**SOURCE**
☆ ☆ ☆ ☆ ☆

Monday, April 20, 2009

JUST MY DAD


Listen my children and you shall hear
Of the midnight ride of Paul Revere,
On the eighteenth of April, in Seventy-five;
Hardly a man is now alive
Who remembers that famous day and year.
He said to his friend, "If the British march
By land or sea from the town to-night,
Hang a lantern aloft in the belfry arch
Of the North Church tower as a signal light,--
One if by land, and two if by sea;
And I on the opposite shore will be,
Ready to ride and spread the alarm
Through every Middlesex village and farm,
For the country folk to be up and to arm."

Many of you will recognize this as the first stanza of The Midnight Ride of Paul Revere, by Henry Wadsworth Longfellow. To me I remember it as one of the special benefits of having my Father as a teacher.

I went to a very small school (there were 49 in my graduating class) in southern rural Michigan. My Dad had been a teacher at that school since the year I was born. My Grandfather was a Preacher and the County Commissioner, my other Grandfather had been a blacksmith in town, and my Great Grandfather had built the flour mill in the next village. Many of the kids in my class had similarly deep roots in that town. Newcomers were those whose parents had not been born there.

This town during the mid 40’s to early 60’s when I was growing up could have come straight out of a Norman Rockwell painting, at least on the surface. My Dad saw the world was changing and everyone, especially the kids he was teaching were growing up in a world very different than the one he knew. His hope was that ‘his kids’ would be able to walk into that new world armed with all the skills and knowledge he could give them. No longer was knowing how to farm or run the family business in town going to be enough. His kids, if he had anything to say about it, would be as well rounded and ready to learn and adapt to what ever may come as any kid from a big city.

☆ ☆ ☆ ☆ ☆

**RECORDS**
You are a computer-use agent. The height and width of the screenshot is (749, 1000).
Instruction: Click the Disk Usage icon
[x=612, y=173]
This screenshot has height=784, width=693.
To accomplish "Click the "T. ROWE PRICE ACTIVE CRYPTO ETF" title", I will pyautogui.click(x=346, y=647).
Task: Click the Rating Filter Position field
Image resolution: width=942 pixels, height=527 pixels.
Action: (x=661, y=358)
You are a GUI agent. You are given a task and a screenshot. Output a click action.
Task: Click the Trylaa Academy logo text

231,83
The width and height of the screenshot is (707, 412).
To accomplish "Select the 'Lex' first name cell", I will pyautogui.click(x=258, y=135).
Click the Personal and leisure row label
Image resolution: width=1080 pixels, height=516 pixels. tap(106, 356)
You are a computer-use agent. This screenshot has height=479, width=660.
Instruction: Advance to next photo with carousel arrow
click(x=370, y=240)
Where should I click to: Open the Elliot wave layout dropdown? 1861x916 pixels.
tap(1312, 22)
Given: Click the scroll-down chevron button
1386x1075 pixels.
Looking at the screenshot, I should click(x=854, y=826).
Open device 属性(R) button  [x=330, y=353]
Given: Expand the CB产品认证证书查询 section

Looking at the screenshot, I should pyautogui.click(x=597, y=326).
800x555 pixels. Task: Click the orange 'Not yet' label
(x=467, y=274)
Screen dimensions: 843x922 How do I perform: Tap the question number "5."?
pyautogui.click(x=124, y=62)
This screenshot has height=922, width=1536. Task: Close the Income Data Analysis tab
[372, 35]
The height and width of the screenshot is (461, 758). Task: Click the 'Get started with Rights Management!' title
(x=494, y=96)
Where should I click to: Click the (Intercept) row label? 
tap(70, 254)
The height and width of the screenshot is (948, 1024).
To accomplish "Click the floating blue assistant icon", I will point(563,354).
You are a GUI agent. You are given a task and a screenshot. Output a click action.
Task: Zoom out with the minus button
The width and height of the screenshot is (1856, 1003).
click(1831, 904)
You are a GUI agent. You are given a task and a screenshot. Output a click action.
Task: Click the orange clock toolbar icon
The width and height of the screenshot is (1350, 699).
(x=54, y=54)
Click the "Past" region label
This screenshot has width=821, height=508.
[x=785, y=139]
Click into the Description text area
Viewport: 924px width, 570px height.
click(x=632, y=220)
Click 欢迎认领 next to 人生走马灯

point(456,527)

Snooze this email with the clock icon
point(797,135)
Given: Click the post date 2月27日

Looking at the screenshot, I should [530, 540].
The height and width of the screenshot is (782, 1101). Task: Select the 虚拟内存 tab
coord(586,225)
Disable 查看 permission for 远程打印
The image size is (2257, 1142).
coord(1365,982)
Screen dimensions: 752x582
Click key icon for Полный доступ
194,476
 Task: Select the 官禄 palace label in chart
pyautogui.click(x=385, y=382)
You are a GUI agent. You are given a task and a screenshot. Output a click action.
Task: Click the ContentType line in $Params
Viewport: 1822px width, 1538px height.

☆ ☆ ☆ ☆ ☆

**DIRECTIVES**
a) According to the post about the writer's dad, how many students were in the writer's graduating class?
b) Set down the entries word for word, beginning at the first line of the entries and stopping after the line that contains "will pyautogui.click(x=346, y=647).".

**TASK-BY-TASK OUTPUTS**
a) 49

b)
You are a computer-use agent. The height and width of the screenshot is (749, 1000).
Instruction: Click the Disk Usage icon
[x=612, y=173]
This screenshot has height=784, width=693.
To accomplish "Click the "T. ROWE PRICE ACTIVE CRYPTO ETF" title", I will pyautogui.click(x=346, y=647).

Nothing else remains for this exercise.